Was würde Paulus wohl auffallen, wenn er sich heute bei uns umschauen würde: Götzen zum sich Ärgern würde er sicherfinden: Geld, Macht, Erfolg, Ansehen zum Beispiel. Oder es würde ihm die hektische Geschäftigkeit unserer Zeit auffallen. Er nähme wahr, wie viele Menschen überreizt und nervös sind. Sie kennen viele Leute und bleiben doch irgendwie allein. Die Sehnsucht nach Gemeinschaft, nach tiefen, tragfähigen Beziehungen ist gross. Zugleich vermissen viele den Sinn in dem was sie tun und was sie hetzt. Was ist der Sinn des Lebens?
Vielleicht würde der Apostel bei der Sinnsuche ansetzen oder bei der Sehnsucht nach Gemeinschaft. ‚Gott gibt Deinem Leben Sinn!‘, würde er vielleicht sagen. Oder: ‚Gott sucht dich. Er will dich kennen. Er bietet Dir eine stabile Beziehung an.‘
Paulus wandert mit offenen Augen und Ohren (und wohl vor allem mit einem offenen Herzen) durch Athen. Ich möchte mich von ihm anspornen lassen, auch so mit offenen Augen und Ohren den Menschen zu begegnen. Auf ihre Worte und Sehnsüchte zu achten und sie ernst nehmen. Gelegenheit nützen um zu erzählen, dass und wie Gott meinem Leben Sinn gibt. Wie die Beziehung mit ihm mich trägt. – Wobei ich dabei ja ehrlich sein will und muss. Und das heisst auch dazu zu stehen, dass ich über diesen Sinn und diese Beziehung nicht einfach verfüge. Sondern ich bin eingeladen und herausgefordert, sie immer wieder zu suchen und mir schenken zu lassen.

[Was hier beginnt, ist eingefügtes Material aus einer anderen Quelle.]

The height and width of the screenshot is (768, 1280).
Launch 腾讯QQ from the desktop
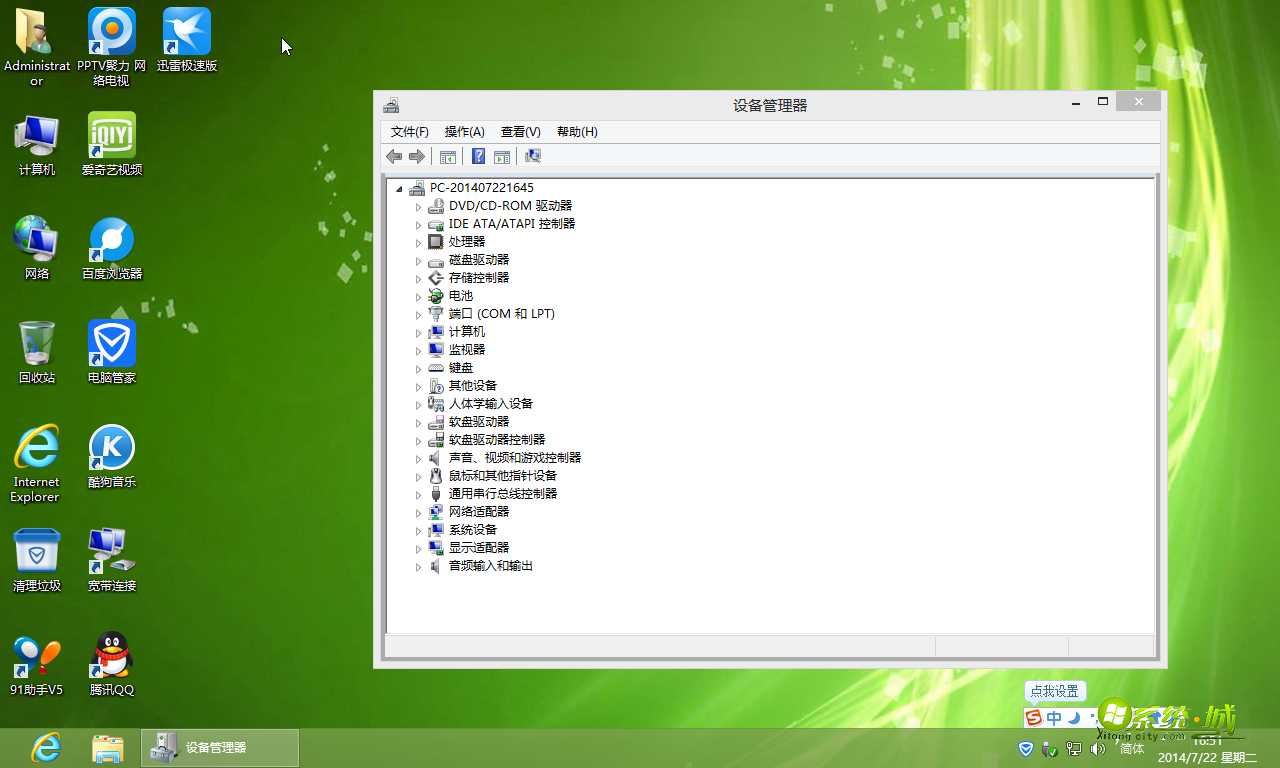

III. Auf der Suche nach Anknüpfungspunkten beginnt Paulus auch in Athen in der Synagoge, bei seinen jüdischen Glaubensgenossen. Daneben spaziert er täglich über den Marktplatz, wo er Leute anspricht, sich ihnen vorstellt und offenbar leicht in Gespräche findet. Bald werden Gelehrte auf ihn aufmerksam. Die einen belächeln ihn als (wörtlich) “Körnerpicker” (® ‘Schwätzer’). Sie werfen ihm also vor, aus allen möglichen Lehren etwas herauszupicken und daraus eine eigene Lehre zu basteln. Heute würde man dem wohl Patchwork-Religion (® Synkretismus, Eklektizismus) sagen. Anderen vermuten hinter seinen Ausführungen ein neues Götterpaar — Jesus und Anastasis (®’’ = Auferstehung als Eigenname missverstanden). Doch weil die Athener neugierige Leute sind, laden sie Paulus ein auf den Marktplatz. Dort bekommt er die Gelegenheit, den Glauben an Jesus Christus ausführlich darzustellen. Seine Rede ist nur in Stichworten überliefert, doch es ist erkennbar, wie Paulus argumentiert: Er holt die Athener bei ihrer eigenen Gottesverehrung ab. Er erinnert sie an einen kleinen Altar für den unbekannten Gott. Die Athener hatten ihn wahrscheinlich aufgestellt aus Angst, einen Gott vergessen zu haben, der sich dafür rächen könnte. Diesen unbekannten Gott füllt er nun mit Leben. Er erinnert die Athener an ihre Suche nach dem Göttlichen und sagt ihnen zu, dass Gott sich finden lässt. Und er spricht von Gottes Nähe und von Gottes durch menschliche Ablehnung enttäuschte Liebe. Doch in Jesus Christus hat Gott einen neuen Anfang gemacht. Wer sich an ihn, den auferstandenen Jesus hält, findet Gott und kommt ihm nahe. Noch ist Zeit, sich ihm anzuvertrauen. Nehmt diese Gelegenheit an, wirbt Paulus. Vergeudet keine Zeit fern von Gott. Packt die Chance!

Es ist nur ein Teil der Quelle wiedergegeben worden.